最高の試合でした。大会に向けて全てを費やしてきたことも、試合にかける想いもプレーから伝わりました。

この大会のこの瞬間まで鋭意努力されてきた選手、スタッフ、全ての皆さんに感謝の気持ちでいっぱいです。

プレビューをしちゃったからにはレビューもセットで書いておこうと思います。
今ラグビーに興味を持っていただいている人のため、自分の目の現在地の記録のため。プレビューで気にしてた項目そのまま流用して書きます。予想していたわけではないので当たり外れではなく見た感じの結果を書きます。

レビュー

・スクラムでマイボールが出せるか 結果:×
押されないだろうと思っていたスクラムで完敗しました。日本が手を抜いたわけではなく、南アフリカがこのプレーに賭けてきていたということでしょう。特に後半は良いスクラムを組まれてしまい6点失いました。

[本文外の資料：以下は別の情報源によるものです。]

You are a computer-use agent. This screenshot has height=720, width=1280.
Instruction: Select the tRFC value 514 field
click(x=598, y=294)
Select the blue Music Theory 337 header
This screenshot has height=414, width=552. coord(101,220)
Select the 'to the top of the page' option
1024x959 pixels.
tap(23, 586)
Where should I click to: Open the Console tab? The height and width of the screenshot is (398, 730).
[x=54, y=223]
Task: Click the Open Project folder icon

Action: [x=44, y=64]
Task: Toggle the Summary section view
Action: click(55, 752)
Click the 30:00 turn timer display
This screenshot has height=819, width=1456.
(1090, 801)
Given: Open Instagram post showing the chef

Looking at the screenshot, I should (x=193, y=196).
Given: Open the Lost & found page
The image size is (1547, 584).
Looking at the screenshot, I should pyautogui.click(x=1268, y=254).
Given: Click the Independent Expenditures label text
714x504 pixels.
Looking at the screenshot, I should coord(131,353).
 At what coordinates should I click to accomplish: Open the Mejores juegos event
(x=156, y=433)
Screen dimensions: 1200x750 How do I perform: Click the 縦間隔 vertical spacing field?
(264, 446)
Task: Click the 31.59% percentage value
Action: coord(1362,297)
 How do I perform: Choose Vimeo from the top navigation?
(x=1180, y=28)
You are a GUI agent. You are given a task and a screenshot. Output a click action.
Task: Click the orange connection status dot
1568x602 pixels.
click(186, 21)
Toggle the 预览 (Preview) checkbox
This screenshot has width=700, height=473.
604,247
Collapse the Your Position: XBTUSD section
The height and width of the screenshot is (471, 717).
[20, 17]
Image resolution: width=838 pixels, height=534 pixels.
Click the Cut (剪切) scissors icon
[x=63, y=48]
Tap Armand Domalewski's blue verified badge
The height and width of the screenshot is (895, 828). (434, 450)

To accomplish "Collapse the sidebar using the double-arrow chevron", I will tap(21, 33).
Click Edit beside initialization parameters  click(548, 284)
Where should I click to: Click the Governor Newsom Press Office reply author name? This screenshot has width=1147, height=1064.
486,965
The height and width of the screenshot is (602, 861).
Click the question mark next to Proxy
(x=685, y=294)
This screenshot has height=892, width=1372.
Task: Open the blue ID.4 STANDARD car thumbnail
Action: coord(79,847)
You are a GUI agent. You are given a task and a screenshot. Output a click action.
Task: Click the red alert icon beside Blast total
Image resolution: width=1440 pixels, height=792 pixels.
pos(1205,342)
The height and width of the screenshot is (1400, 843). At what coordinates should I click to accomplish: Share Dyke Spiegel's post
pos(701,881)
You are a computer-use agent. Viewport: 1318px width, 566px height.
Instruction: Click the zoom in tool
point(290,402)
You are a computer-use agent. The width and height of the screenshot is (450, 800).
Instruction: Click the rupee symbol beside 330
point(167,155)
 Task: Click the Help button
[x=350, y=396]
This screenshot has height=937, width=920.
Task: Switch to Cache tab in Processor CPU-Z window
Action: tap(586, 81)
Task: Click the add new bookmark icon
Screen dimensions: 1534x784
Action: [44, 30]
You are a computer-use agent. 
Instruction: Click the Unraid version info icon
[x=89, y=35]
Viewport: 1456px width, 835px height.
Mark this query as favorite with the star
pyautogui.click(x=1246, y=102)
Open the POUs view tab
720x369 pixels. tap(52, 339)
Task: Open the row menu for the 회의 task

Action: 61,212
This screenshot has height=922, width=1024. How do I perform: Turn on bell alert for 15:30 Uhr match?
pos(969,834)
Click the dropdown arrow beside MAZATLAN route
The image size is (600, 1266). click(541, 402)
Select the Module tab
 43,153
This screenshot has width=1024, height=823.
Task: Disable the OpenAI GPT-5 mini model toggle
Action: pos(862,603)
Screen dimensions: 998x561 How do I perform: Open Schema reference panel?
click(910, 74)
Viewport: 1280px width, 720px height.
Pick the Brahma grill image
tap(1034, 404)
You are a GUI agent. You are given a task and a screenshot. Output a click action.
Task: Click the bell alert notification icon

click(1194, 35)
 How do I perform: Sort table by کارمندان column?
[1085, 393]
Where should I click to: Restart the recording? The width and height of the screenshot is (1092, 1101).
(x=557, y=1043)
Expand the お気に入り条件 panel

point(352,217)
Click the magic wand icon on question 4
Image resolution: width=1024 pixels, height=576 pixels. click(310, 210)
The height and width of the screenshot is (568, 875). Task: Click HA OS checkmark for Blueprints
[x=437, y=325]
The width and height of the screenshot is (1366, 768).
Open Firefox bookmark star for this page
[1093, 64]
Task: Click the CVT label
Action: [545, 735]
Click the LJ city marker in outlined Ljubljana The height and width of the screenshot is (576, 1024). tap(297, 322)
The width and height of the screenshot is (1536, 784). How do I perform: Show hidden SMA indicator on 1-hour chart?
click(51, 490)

・ラインアウト(外からボールを投入して人を持ち上げたりするアレ)でマイボール確保ができるか 結果:×
プレビューで一番心配していた部分ですが、南アフリカのディフェンスがかなり研究してました。ボールロスト5は多すぎ。予想していた通り新サインが一発目で出て撹乱させたかと思いましたが、南アフリカは研究していた内容に全て賭けていました。

予選と同じサインを混ぜていった日本に対してピッタリディフェンスが貼り付いてしまいボールロスト。
駆け引きで上回られました。

・キック処理で互角にやれるか 結果:○
これについては日本の対策が出てちゃんと互角にやってました。というか相手の蹴ったキックはほぼ確保できていました。ジャンプして取る人も頑張りましたし、キックが上がっている間に追いかける南アフリカ選手の進路を巧みに狭めてボール落下地点に到達させないテクニック(こういう嫌がらせ系が個人的に好きです)もほぼ完璧にできてました。

・平面のボール運びでボール保持&前に出られるか 結果:△(前半○、後半×)
まず前半はポゼッション7割が示す通り、ボールを保持し続けることが出来てました。南アフリカのディフェンスが強烈に前に出てきて外に回させず、内に切れ込んで大きな選手で圧力をかけるプラン。前半の最初でハマりかけて自陣に貼り付き、トライも奪われました。

その後、日本はアタックラインの深さを変えて外が攻められるようになりました。南アフリカは疲れたのか止めたのか、前に出るのを控えていたのもあります。徐々に前に出て相手が反則して3点取りました。

後半もマイボールキープ出来ている時間は概ね出来ていましたが、スクラム、ラインアウトの劣勢でボールを持つ陣地が常に自陣で、キックを使って陣地を回復せざるを得ず、ボールを持つ時間が減りました。

平面で運ぶ力は健在でしたが、自陣から取り切ることは出来なかった、ということです。平面での南アフリカに対する日本の対応はほぼ互角。もう少し欲を言えば早いペースでボールを出したかったですが、タックルで倒れた後のボールへゴリゴリプレッシャーが来てボールが早く出ませんでした。

・守っている時間をいかに減らせるか 結果:△(前半○、後半×)
スクラム、ラインアウトで相手にボールを取られたことで攻めているはずの時間で守ることになりました。平面でのディフェンスはほとんど破られることはなく、4年前よりも全然危なくない感じでした。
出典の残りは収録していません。